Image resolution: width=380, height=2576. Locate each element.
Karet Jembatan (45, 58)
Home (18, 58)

--

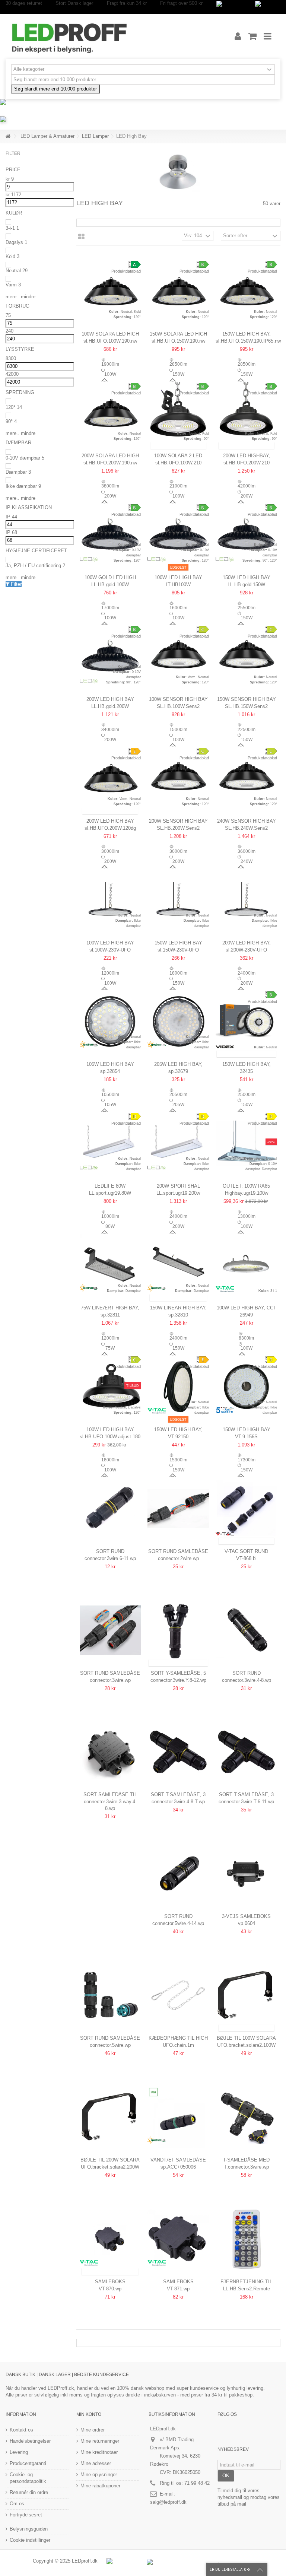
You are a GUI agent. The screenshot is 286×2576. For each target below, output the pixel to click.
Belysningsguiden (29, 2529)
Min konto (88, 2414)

...

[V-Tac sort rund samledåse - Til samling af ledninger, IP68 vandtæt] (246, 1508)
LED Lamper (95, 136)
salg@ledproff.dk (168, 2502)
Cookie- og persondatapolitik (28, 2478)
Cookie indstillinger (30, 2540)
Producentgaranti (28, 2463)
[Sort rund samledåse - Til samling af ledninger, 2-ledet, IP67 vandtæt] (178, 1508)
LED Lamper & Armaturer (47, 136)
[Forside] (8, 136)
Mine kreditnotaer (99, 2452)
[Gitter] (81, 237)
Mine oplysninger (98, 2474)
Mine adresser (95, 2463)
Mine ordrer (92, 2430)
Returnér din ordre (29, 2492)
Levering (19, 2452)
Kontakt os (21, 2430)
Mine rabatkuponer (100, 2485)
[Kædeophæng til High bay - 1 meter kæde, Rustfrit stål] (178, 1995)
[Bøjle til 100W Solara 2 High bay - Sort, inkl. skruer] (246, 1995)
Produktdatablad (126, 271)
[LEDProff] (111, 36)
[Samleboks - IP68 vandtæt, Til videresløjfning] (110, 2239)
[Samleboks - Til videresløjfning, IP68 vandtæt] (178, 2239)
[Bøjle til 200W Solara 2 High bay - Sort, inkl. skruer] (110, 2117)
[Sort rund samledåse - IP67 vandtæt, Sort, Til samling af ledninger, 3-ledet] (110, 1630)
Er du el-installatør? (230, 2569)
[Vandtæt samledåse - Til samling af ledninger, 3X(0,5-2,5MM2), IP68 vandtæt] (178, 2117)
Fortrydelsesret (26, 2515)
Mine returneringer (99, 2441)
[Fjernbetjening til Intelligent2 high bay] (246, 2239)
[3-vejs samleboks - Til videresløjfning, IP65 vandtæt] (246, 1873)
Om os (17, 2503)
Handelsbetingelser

PROBLEM DETAILS
In the listing above, the lines from the one containing "[Sort rund samledåse - IP67" through the one containing "Handelsbetingelser" must be set down exactly, with no other lines.

WRITTEN REPLY
[Sort rund samledåse - IP67 vandtæt, Sort, Til samling af ledninger, 3-ledet] (110, 1630)
Er du el-installatør? (230, 2569)
[Vandtæt samledåse - Til samling af ledninger, 3X(0,5-2,5MM2), IP68 vandtæt] (178, 2117)
Fortrydelsesret (26, 2515)
Mine returneringer (99, 2441)
[Fjernbetjening til Intelligent2 high bay] (246, 2239)
[3-vejs samleboks - Til videresløjfning, IP65 vandtæt] (246, 1873)
Om os (17, 2503)
Handelsbetingelser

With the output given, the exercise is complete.